**Stated exercise 1:** In the article on Geithner and the expiring tax cuts, reproduce everything from "Treasury Secretary Timothy" down to "30 million workers.", substituting "Tuesday" for "Wednesday" throughout.
**Stated exercise 2:** Continue the news article on Geithner's response to Republican criticism of letting tax cuts for the wealthy expire, picking up after its final sentence.

**Supplied passage:**
-- Begin --
Small business owners hide many things from public view, because they can. It is not surprising that Republicans use “small business” as a shill and a ruse to protect their constituents from taxation they deserve and can afford.

Geithner says GOP wrong, ending tax cuts for wealthy won't hurt small business

By Brady Dennis

Washington Post Staff Writer
Thursday, August 5, 2010

Treasury Secretary Timothy F. Geithner pushed back hard Wednesday against GOP criticism that allowing tax cuts to expire for the wealthiest Americans could harm small businesses.

Senate Republicans held a news conference Wednesday afternoon with a trio of small-business owners to blast the Obama administration's plan to allow Bush-era tax cuts for the wealthiest 2 percent of Americans to expire at the end of the year, while extending only those that apply to middle-class families. They argued that more than half of all small-business income would be hit by the increase, potentially imperiling businesses that employ as many as 30 million workers.

"The impact of all this taxation, regulation and, yes, litigation as well, has a deterrent effect on what we all would like to do, and that is to create jobs," said Senate Minority Leader Mitch McConnell (R-Ky.).
-- End --
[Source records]
-- Begin --
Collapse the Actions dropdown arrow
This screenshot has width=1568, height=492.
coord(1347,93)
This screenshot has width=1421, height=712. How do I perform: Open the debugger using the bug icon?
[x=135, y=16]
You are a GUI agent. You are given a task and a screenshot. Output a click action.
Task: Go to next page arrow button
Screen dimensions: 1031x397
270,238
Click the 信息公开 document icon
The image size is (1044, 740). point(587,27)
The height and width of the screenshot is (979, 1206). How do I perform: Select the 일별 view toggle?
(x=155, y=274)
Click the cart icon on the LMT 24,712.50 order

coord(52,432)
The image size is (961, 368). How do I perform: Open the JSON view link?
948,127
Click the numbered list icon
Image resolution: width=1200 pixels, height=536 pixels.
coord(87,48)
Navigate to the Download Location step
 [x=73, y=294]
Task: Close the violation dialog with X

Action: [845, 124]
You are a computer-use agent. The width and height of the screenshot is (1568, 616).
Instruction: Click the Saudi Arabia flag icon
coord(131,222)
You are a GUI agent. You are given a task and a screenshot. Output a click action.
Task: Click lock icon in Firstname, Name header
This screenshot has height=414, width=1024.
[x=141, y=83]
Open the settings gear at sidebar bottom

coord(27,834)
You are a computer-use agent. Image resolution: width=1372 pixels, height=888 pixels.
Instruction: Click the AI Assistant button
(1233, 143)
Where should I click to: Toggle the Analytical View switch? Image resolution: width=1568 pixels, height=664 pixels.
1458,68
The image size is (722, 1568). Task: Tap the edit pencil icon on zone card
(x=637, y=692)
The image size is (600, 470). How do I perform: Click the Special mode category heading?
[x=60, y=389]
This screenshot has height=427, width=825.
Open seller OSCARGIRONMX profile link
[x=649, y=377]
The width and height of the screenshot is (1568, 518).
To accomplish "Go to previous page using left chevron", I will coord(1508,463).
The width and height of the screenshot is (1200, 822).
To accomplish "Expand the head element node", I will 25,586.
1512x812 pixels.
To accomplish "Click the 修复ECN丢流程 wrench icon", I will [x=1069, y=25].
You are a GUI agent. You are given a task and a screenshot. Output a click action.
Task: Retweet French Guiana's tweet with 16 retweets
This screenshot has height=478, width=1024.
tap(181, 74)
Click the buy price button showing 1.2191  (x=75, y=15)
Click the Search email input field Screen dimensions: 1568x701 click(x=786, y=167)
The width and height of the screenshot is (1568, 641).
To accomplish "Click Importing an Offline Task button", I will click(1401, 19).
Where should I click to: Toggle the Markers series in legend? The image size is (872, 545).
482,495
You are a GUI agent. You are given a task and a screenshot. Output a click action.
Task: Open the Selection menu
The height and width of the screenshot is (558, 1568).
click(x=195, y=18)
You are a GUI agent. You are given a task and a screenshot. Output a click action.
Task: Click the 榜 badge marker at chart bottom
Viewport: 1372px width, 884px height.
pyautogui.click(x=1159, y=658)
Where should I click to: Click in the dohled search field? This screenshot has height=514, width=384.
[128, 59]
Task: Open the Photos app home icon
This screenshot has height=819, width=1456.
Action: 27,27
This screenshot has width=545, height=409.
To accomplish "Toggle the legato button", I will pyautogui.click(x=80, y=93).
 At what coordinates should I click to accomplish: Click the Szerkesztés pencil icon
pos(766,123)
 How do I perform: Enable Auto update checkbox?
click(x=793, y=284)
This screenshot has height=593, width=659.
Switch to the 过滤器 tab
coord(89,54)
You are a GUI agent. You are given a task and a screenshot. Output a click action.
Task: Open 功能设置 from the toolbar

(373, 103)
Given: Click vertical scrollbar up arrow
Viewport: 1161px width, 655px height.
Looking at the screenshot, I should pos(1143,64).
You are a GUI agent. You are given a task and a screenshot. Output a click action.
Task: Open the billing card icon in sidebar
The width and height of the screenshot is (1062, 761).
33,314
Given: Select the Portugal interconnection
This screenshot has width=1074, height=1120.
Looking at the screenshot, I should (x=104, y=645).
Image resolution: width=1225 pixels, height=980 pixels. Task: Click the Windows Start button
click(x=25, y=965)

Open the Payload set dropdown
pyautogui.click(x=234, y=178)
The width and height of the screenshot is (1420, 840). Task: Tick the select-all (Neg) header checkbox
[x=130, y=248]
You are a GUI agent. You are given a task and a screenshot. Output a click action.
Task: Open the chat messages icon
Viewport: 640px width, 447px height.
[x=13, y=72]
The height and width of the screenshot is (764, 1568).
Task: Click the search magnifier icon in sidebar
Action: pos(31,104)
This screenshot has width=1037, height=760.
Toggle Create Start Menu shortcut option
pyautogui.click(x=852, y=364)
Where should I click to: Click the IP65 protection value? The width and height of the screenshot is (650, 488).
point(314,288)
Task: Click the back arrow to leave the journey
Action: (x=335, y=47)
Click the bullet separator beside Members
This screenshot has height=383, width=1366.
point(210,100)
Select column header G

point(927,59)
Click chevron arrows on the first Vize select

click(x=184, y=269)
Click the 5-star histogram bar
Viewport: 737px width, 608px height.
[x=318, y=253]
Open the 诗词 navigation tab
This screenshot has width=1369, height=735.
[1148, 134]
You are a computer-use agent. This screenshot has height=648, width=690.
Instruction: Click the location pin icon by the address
-- End --
**Right answer 1:**
Treasury Secretary Timothy F. Geithner pushed back hard Tuesday against GOP criticism that allowing tax cuts to expire for the wealthiest Americans could harm small businesses.

Senate Republicans held a news conference Tuesday afternoon with a trio of small-business owners to blast the Obama administration's plan to allow Bush-era tax cuts for the wealthiest 2 percent of Americans to expire at the end of the year, while extending only those that apply to middle-class families. They argued that more than half of all small-business income would be hit by the increase, potentially imperiling businesses that employ as many as 30 million workers.

**Right answer 2:**
Hours later, in a speech at the Center for American Progress, Geithner called the GOP effort "a political argument masquerading as substance." He said letting the top-level tax cuts expire would affect fewer than 3 percent of small businesses, leaving the vast majority untouched. He also suggested that Republicans are using a misleading definition of "small business." According to the GOP's definition, Geithner said, a small business could include partners in a major law firm and directors of a large financial company.

"If you actually want to help small businesses get needed tax relief as opposed to using them as a cover for supporting tax cuts for the most well-off," he said, "those people should be supporting Senate passage of the Small Business Jobs Act this week." The bill is stalled, and aides said it may not pass until after the August break.

Geithner reiterated the administration's case for extending tax cuts for families making less than $250,000 a year while allowing the upper-class cuts to expire. "There is no credible argument to be made that the purpose of government is to borrow from future generations of Americans to finance an extension of tax cuts for the top 2 percent," Geithner said., saying such a move would amount to "a $700 billion fiscal mistake."

"It's not the prescription the economy needs right now, and the country can't afford it," he said.”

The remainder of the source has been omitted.